Sommer
Erinnern Sie sich? Nur mühsam wollte es in diesem Jahr Sommer werden. Es blieb kalt und regnerisch – viel zu kalt. Aber dann: wochenlang schien die Sonne vom blauen Himmel, ein Hochdruckgebiet gab dem andern die Hand und in Deutschland gab es einen Bilderbuchsommer.
Was für eine Überraschung, als im Wirtschaftsteil der Zeitung gemeldet wurde: „Reiseveranstalter leiden unter Traumsommer“. Und unter der Schlagzeile fand sich gleich eine Erklärung: die meisten Deutschen zogen die Ostsee dem Mittelmeer vor. Klar. Wer Fernreisen verkauft, der konnte mit diesem Traumsommer nicht zufrieden sein.
Vor Jahren habe ich mit einem jungen Weinbauern die Frage erörtert, ob der Wein in diesem Jahr wohl besonders gut gelingen würde.

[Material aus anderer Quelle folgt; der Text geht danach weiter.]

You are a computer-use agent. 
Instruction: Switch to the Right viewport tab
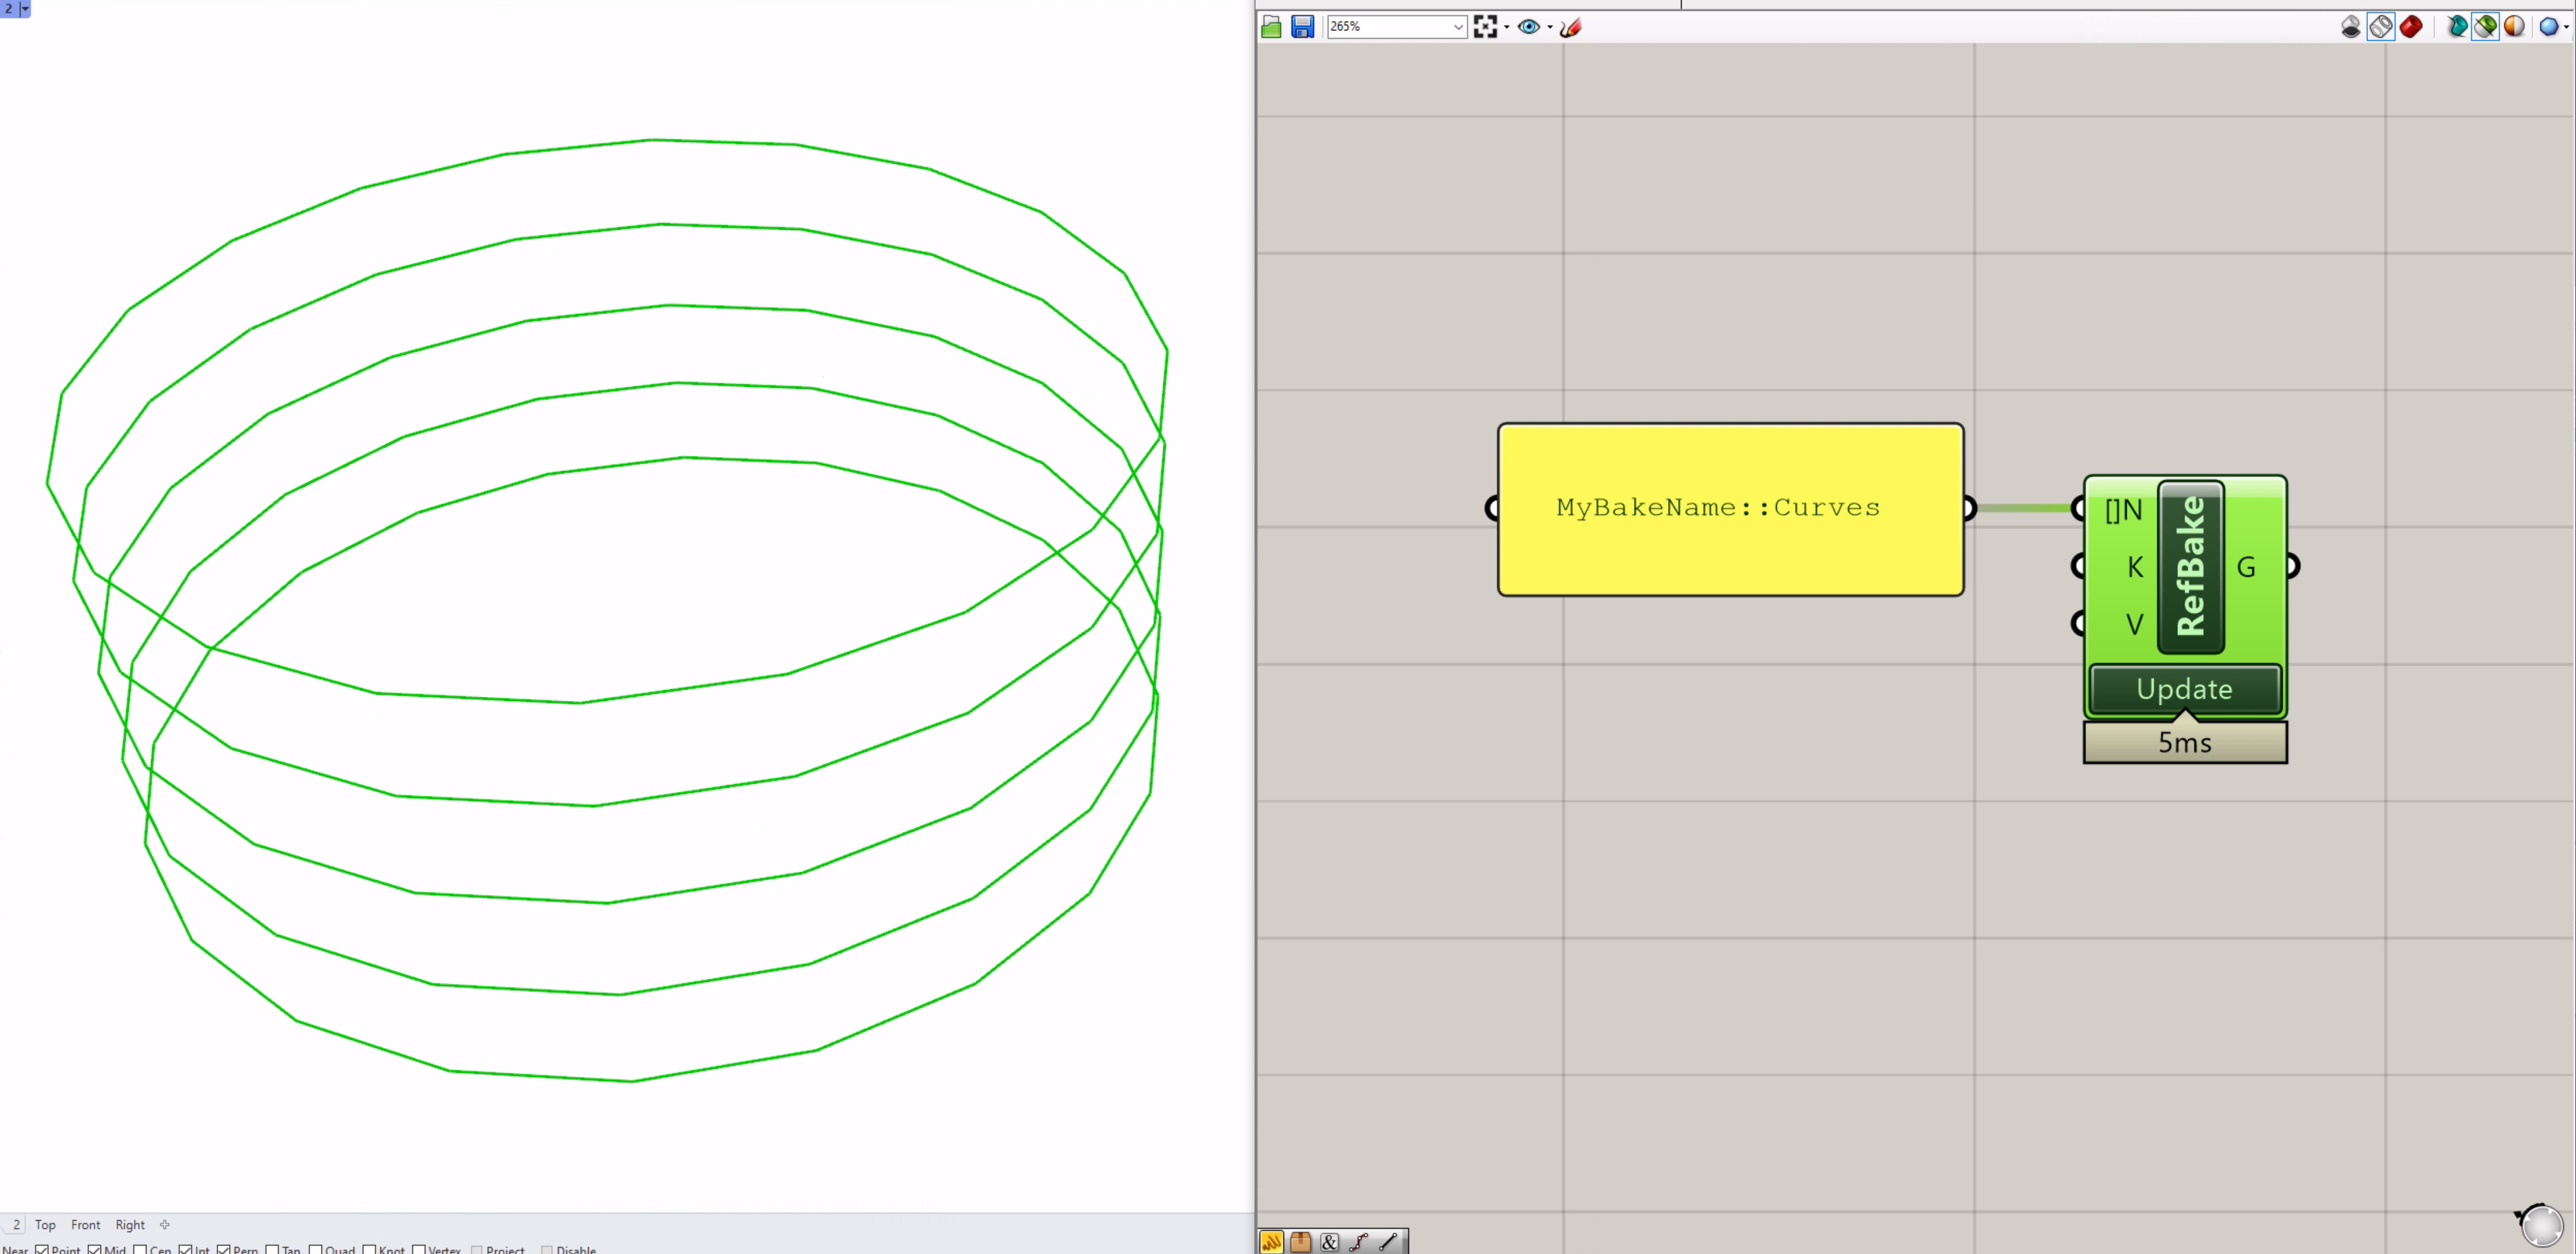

Denn es hatte noch spät Frost gegeben und der Herbst schien verregnet zu sein. Der Weinbauer, ein ruhiger, eher wortkarger Mann, der schmunzelte und erzählte uns eine Geschichte:
Die Bauern waren wieder einmal gar nicht mit dem Wetter zufrieden und klagten Gott ihre Not. Da versprach Gott ihnen für das nächste Jahr, dass sie das Wetter machen durften. Und das klappte ganz hervorragend. Es regnete zur rechten Zeit, die Sonne schien zur rechten Zeit. Aber dann, dann kam die Ernte, und es zeigte sich, dass die Ähren leer geblieben waren, nur wenige Früchte waren gediehen. Und da stellten die Bauern fest, dass sie den Wind vergessen hatten. Der Bauer schloss mit dem Satz: „Seither macht Gott wieder das Wetter.“
Und ich denke seitdem, irgendwie hat jedes Wetter doch auch seine guten Seiten.